One section of the railway, called El Nariz del Diablo (“The Devil’s Nose”), considered an engineering marvel when it was built, scales the face of a mountain at a grade of 5.7%, zig-zagging up the mountain, which is too steep to build tracks for a train to turn. This means that the train must crawl up one side of the mountain, stop, go in reverse to climb farther up another segment of track, then switch again to going forward to summit the mountain. It is as though Zorro took a giant swipe at the mountain with his blade, and the train follows the “Z” up the side of the rock, switching directions twice to scale it.

The tracks make two switchbacks on the climb up the Nariz del Diablo (devil's nose)

The tracks make two switchbacks on the climb up the Nariz del Diablo (devil’s nose)

It is a testament to the ruggedness and steepness of the Andes that the Nariz del Diablo was chosen as the easiest route for a train to ascend into the mountains.

The Trans-Andean Railroad was crucial for development in Ecuador in the early 20th century, carrying goods and people more quickly and economically from the coast and the key port of Guayaquil up through some of the most difficult terrain in the world to the agricultural and population centers around Quito in the valleys of the high Andes. My mother remembers traveling on this train from Guayaquil to Quito.

During the past 50 years, though, the train steadily fell into disrepair and disuse. Landslides and lack of maintenance rendered sections of the track impassable. Other sections continued to be used inappropriately; after the railway ceased carrying passengers, hoards of people took to riding on the roofs of freight cars.

The refurbushed tracks follow their original rout right through the center of Alausi.

The refurbushed tracks follow their original rout right through the center of Alausi.

In 2008, the government ordered a halt to all use of the railway and began a major reconstruction. The track has been reopened in small sections since then, and by August, the entire train should be running again, mostly as a tourist attraction, between Quito and Guayaquil.
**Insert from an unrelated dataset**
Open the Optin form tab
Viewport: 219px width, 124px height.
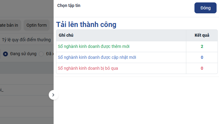[36, 25]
The idea is partly to bring some economic revival to areas left high and dry after the train’s disuse. Alausí, which we visited last week, is a good example of such a place.

Alausí is just off the Pan-American Highway, in a remote area where the highway is merely a two-lane road — and the only paved road for miles around. Alausí is currently the only point from which you can travel on the Devil’s Nose section of the train (which operates only between the town and a point a few miles down the mountain, and only for tourism). About a 30-minute ride down from Alausí, down the Devil’s Nose, is a museum set up just for this purpose.

Traditional ways are alive and well in Alausi.

Traditional ways are alive and well in Alausi.

Alausí is a charming little town at the foot of a lush valley, where Ecuador’s low coastland meets the Andes. The town has not changed too much in the past half-century. It has a few simple hotels and restaurants; many of the buildings are still made from old adobe construction. Horses are still a common mode of transportation through the town’s narrow streets, and about half the population wears typical indigenous dress. It remains to be seen how much Alausí will change when the Trans-Andean Railroad is operating again, bringing more passengers and tourists with it.